On 11 November the EU Commission published a 273-page report on the matter, which includes setting out in detail the various layers of state support for the Pirelli acquisition.

In March 2015, China National Chemical Corporation, a state-owned enterprise subject to the control of the state-owned Assets Supervision and Administration Commission of the State Council (SASAC), and its wholly owned subsidiary, China National Tire & Rubber Corporation (CNRC), entered into a co-investment agreement for the acquisition by CNRC (through indirectly controlled companies) of Pirelli.

In its report, the Commission states that the Government of China (GOC) intervened in several ways to facilitate the acquisition of the 65 % stake in the Pirelli Group by CNRC.

First, CNRC received a grant of 500 million yuan (66 million euro) from SASAC, to promote global production capacity cooperation under the Belt and Road, in line with the Notice of the Ministry of Finance on Release of Central State-Owned Capital Operating Budget in 2016.

Second, CNRC received an 800 million euro preferential loan from a bank consortium including China Development Bank (CDB), EXIM and China Construction Bank (CCB). The loan agreement mentions as purpose of the loan the acquisition of Pirelli.

Third, CNRC received a 17 million yuan refund of the interest paid on this loan. This refund was granted by the Ministry of Finance for the acquisition of Pirelli's stock rights as part of the "key projects of 2015 special funds for the development of foreign trade", in line with the Notice on Appropriating Subsidized Funds of Key Projects of 2015 Special Funds for the Development of Foreign Trade and Economy.

Fourth, the GOC participated in the acquisition of the stake in the Pirelli Group by providing an equity participation worth 533 million euro via the Silk Road Fund (SRF), the government investment fund which is part of the Belt and Road initiative.

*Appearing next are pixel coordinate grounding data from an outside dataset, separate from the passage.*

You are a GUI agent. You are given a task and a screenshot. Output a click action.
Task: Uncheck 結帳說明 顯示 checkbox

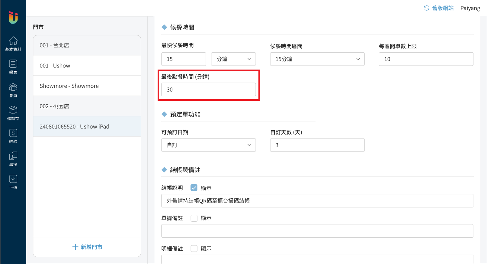pyautogui.click(x=194, y=188)
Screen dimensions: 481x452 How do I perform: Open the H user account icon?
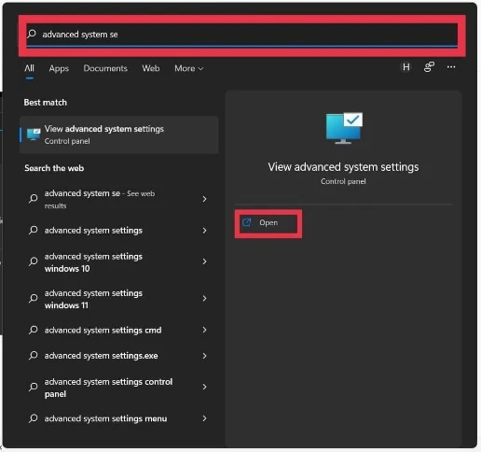click(x=405, y=67)
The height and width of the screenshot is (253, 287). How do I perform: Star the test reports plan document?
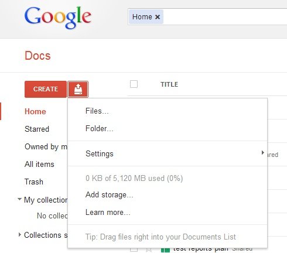click(149, 250)
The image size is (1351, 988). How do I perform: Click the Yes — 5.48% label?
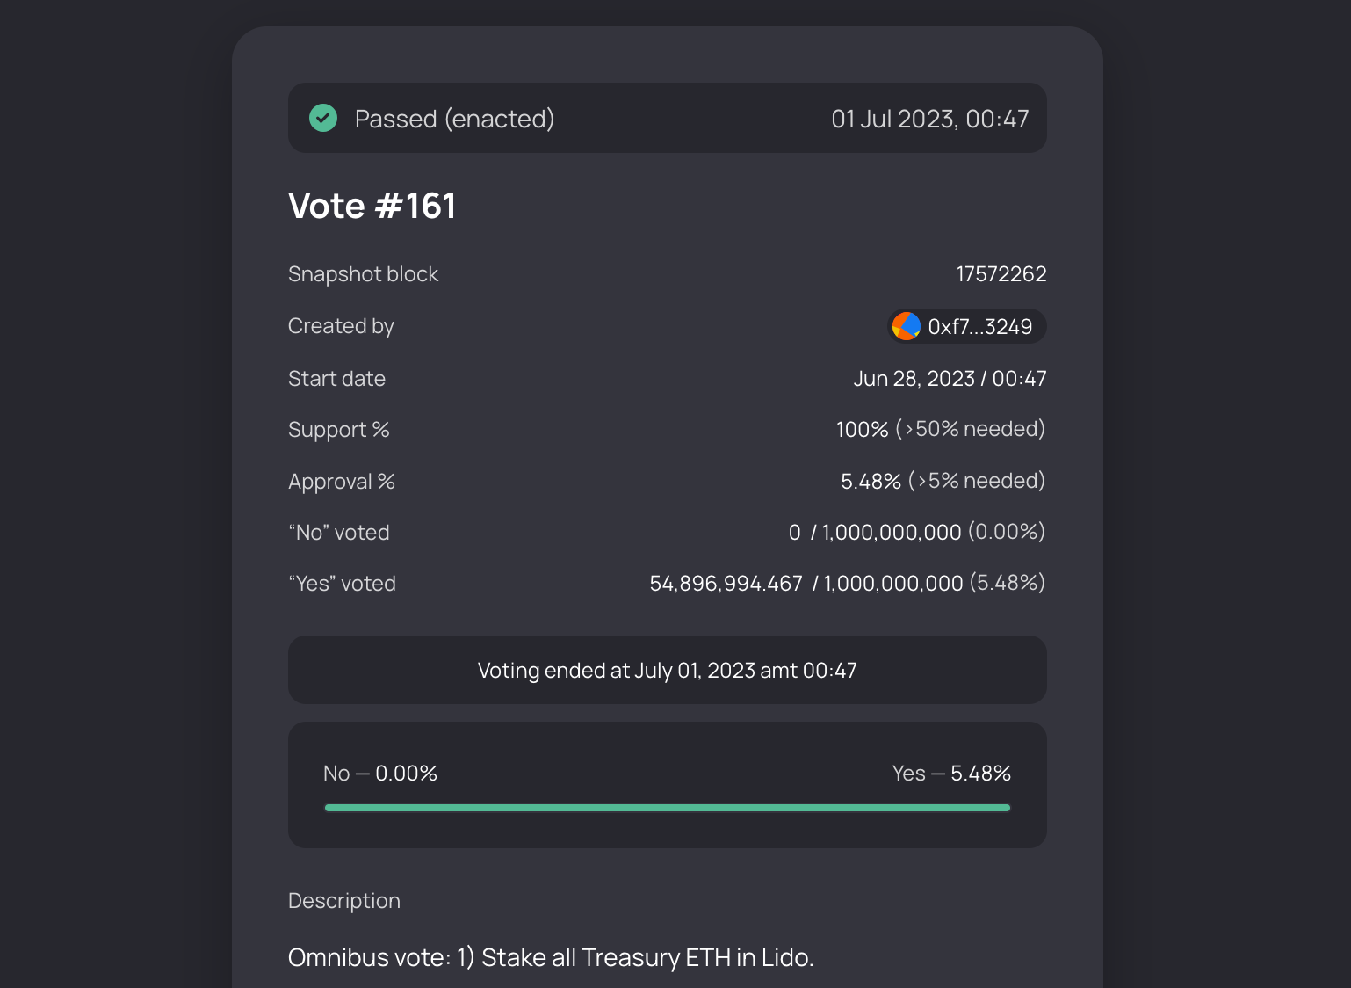point(951,774)
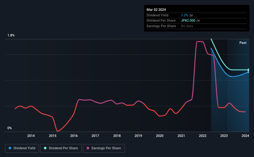Toggle the Earnings Per Share legend series
The height and width of the screenshot is (157, 254).
(104, 148)
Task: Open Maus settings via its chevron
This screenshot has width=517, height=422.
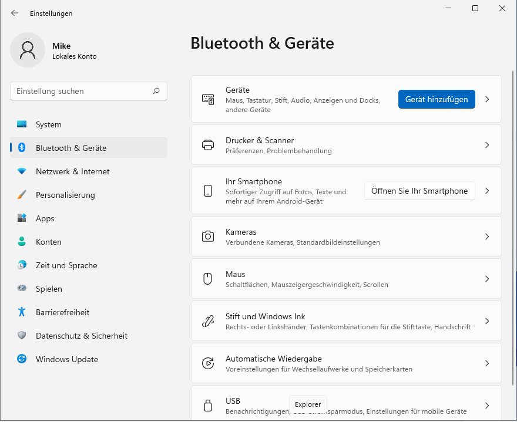Action: coord(487,279)
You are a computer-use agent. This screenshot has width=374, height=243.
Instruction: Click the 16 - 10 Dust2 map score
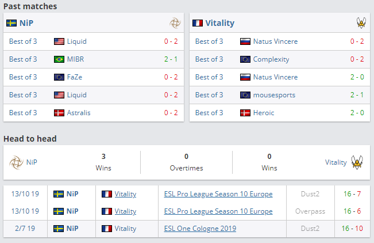[353, 229]
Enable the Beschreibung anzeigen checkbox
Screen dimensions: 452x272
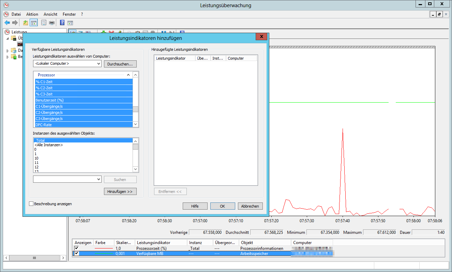point(32,204)
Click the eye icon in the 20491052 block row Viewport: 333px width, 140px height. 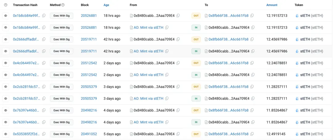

According to the EU Commission, the investment agreement deals with the practical details of the transaction, but is silent about the underlying conditions. The Commission says that it was not provided with any other documents between the SRF and the CNRC relating to this specific operation.

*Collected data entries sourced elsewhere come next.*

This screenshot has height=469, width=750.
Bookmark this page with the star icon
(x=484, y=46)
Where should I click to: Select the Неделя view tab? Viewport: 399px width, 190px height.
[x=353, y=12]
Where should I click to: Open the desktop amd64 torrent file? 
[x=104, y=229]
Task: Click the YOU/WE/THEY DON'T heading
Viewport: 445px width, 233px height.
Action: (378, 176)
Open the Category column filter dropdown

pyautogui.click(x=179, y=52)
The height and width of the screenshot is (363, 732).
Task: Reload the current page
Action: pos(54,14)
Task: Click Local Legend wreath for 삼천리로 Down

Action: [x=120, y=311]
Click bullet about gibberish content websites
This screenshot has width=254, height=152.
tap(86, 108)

Finally, the GOC participated in the restructuring exercise within the China National Tire Group after the acquisition by providing an equity participation worth 266 million euro via the China Cinda Asset Management Company Ltd (Cinda) in the company holding the Pirelli Group's industrial tire business.

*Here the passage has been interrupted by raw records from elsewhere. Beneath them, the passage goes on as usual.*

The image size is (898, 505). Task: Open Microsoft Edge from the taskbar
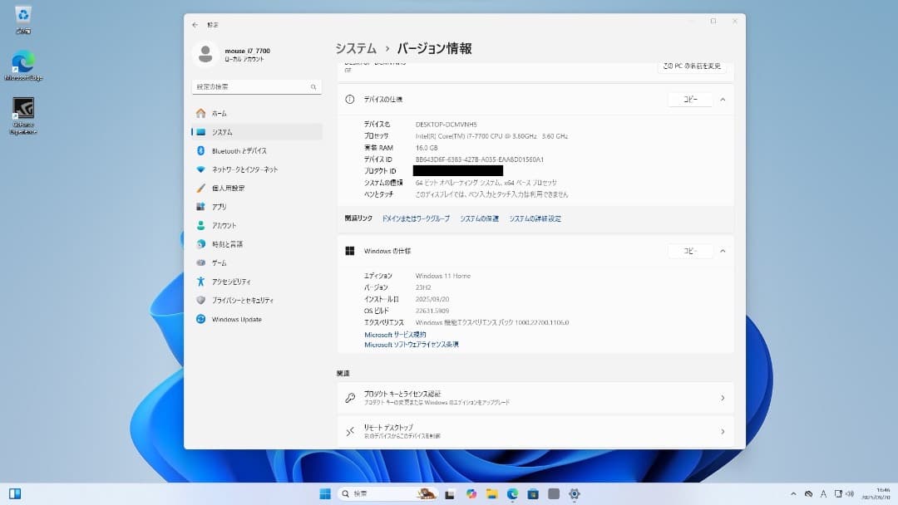[511, 494]
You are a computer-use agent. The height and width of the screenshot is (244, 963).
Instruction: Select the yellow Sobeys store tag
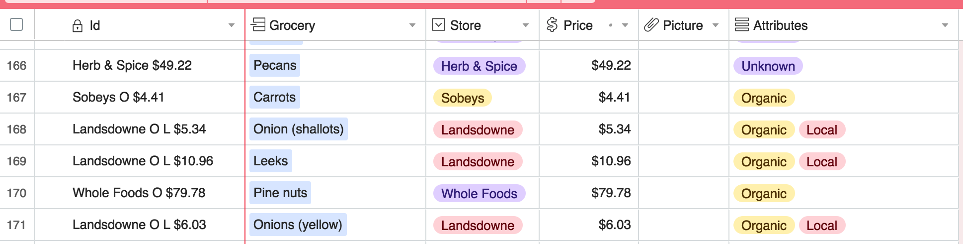pyautogui.click(x=463, y=98)
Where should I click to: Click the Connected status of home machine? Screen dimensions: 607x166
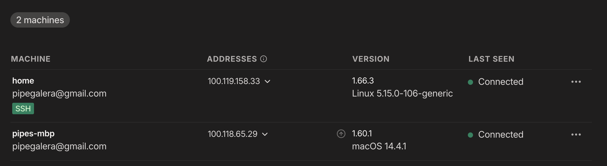coord(501,82)
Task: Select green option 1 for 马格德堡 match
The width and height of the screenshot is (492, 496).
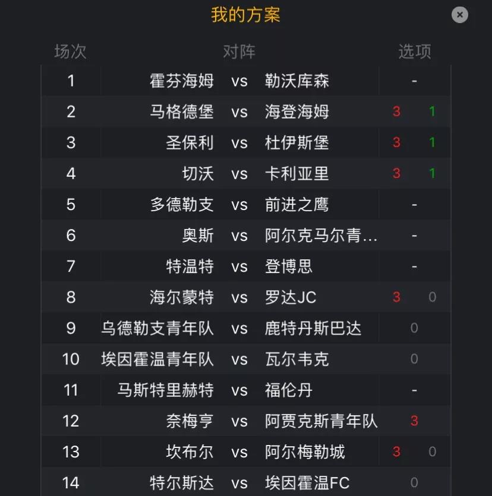Action: coord(432,112)
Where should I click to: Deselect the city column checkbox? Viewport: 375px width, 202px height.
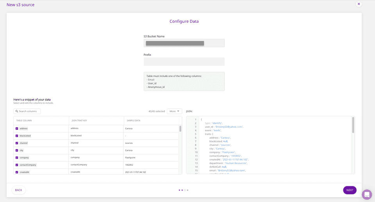click(x=17, y=150)
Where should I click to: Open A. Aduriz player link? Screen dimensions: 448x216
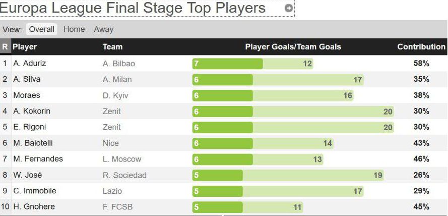pos(30,64)
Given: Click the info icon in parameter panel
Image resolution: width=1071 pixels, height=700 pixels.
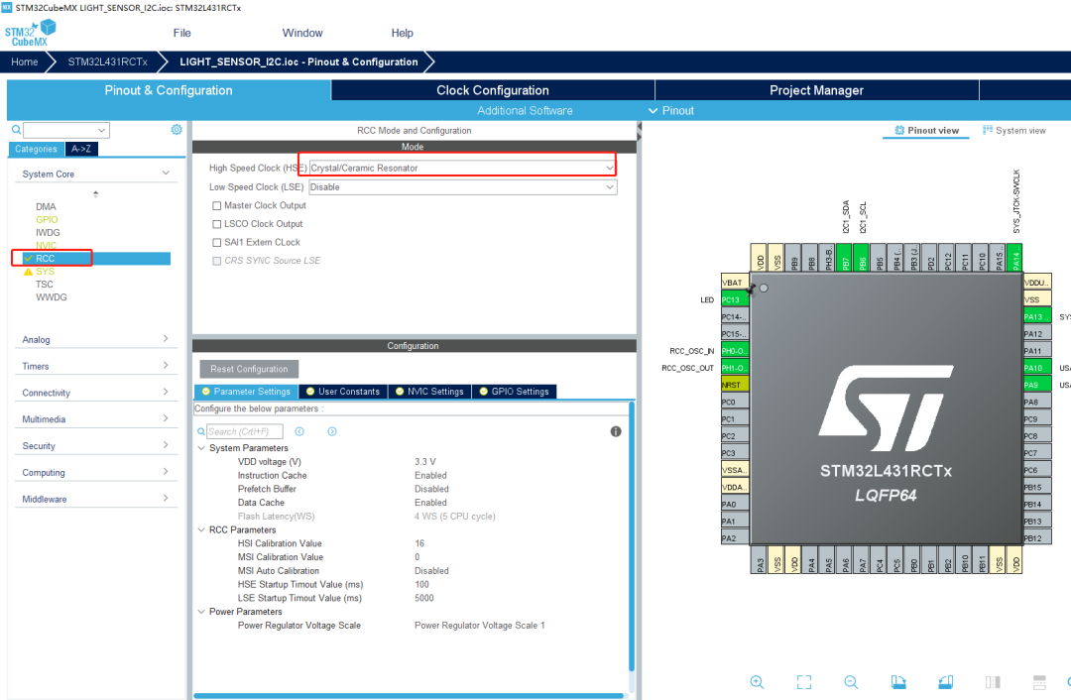Looking at the screenshot, I should (616, 431).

The EU Commission's conclusion is that all five interventions had the common objective to help CNRC acquire Pirelli.

For its research on the tyre market in the EU, the Commission looked closely at three other tyre companies in addition to China National Tire Group. These were Giti Group, Hankook Group, and Xingyuan Group.

The report determined that price undercutting from China is putting EU manufacturers under intense pressure, and concluded that duty will be imposed on tyre imports taking into account the calculations of unfair subsidies. A definitive countervailing duty has been imposed on imports of certain pneumatic tyres, new or retreaded, of rubber, of a kind used for buses or lorries.

The regulation is binding, and was directly applicable to all EU member states from 9 November.

Coming just before the G20 Summit, and a sensitive meeting with US President Trump, Beijing will not be happy with the details set out in the report of the wide variety of what the EU views as unfair subsidies, including access to cheap electricity for some tyre factories.

However, China may choose to be patient. The current five-year term of the EU Commission and Parliament is coming to an end, with elections for the parliament in late May. Over the summer of 2019, the soon-to-be 27 member states (the UK will probably have officially departed by then) will be jostling for position over the various Commission portfolios, as well as the important top job as President of the Commission, at present held by Jean Claude Juncker of Luxembourg.

That process will probably run through into September 2019, so China may be incentivized to make a limited response to some of the allegations, as the world's second largest economy bids to build up its relationship with the next Parliament and Commission.